Why It’s So Hard to “Teach Yourself” on the Internet: The Problem of Structure
Formal education offers better sequential organization.
Almost everything taught in college courses can be learned on the Internet for free. But Internet users largely aren’t using it to learn.
Even the most motivated of us are often just left with scattered bits of knowledge that tickled our pre-existing curiosity. Rarely does our “learning” look anything like the rich, well-connected web of knowledge we’d gain from a series of courses in a subject.
(Honestly, who do you trust more to understand physics: someone with a documented A in an undergraduate-level quantum physics course after getting an A in the required intro course, or someone who claims to be “self-taught” in physics topics from online videos?)
It’s not that we can’t reach that level without formal courses. It’s just that in formal courses, you have a clearer roadmap for what to learn — in other words, more appropriate structure.
Fields of knowledge aren’t just bundles of facts. In school, subjects have a level of sequential organization, both within courses and across courses: You need to learn Concepts A and B to understand C, which you’ll eventually need to know in conjunction with X and Y to understand Z.

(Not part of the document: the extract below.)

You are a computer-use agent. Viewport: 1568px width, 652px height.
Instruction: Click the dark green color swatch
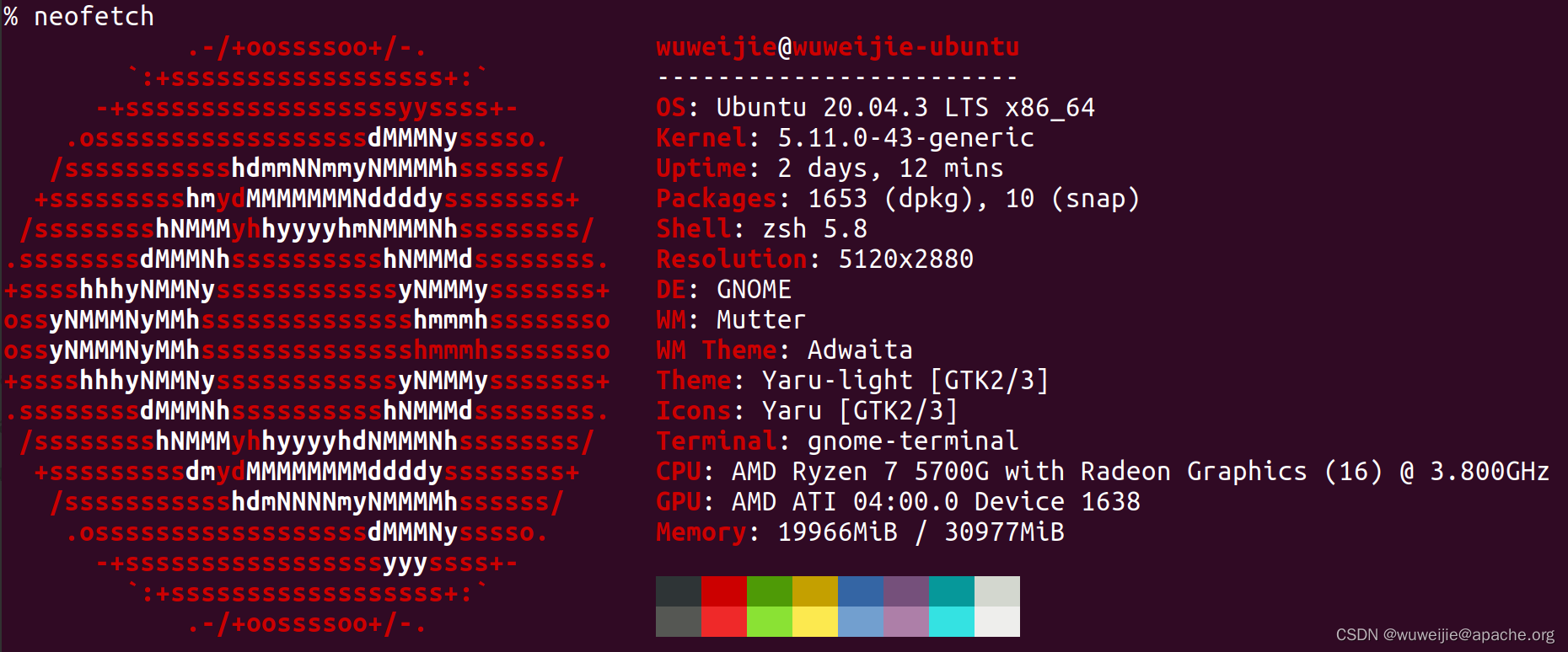point(770,591)
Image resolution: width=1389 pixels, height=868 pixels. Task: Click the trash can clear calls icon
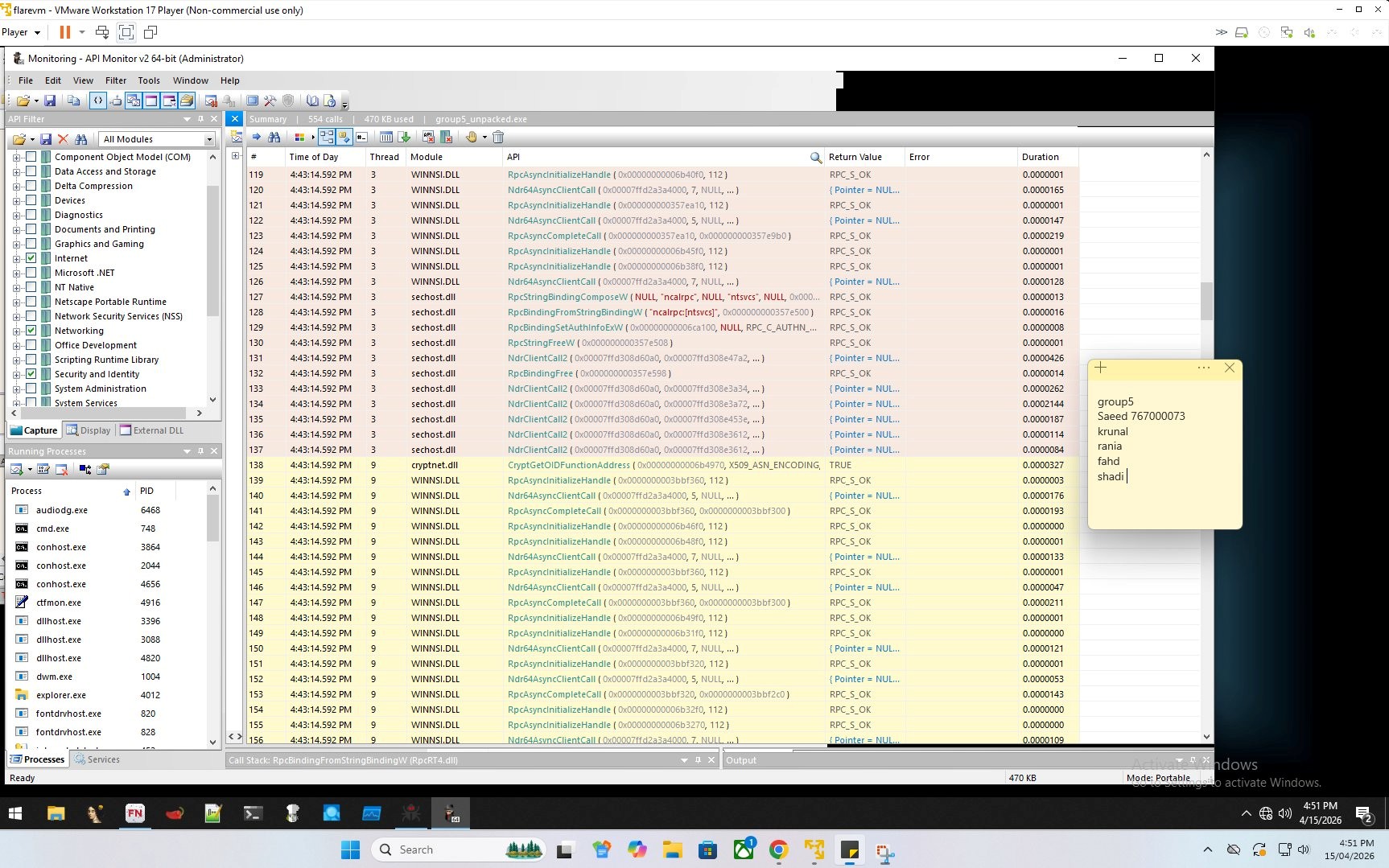tap(498, 138)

Internet searches don’t give you that structure. If you want to learn Concept Z, you’ll get sources that just explain Z — either in a simplified way that only draws upon layman-level knowledge, leaving you with only a surface-level grasp, or in a technical way, as in the relevant college course, assuming you know all the other concepts before it.
For example, say you want to learn about neuroplasticity, so you’re reading about “long-term potentiation.” Popular sources will tell you that with repetition, synapses get “stronger” to aid communication. True, but is that all that’s worth knowing?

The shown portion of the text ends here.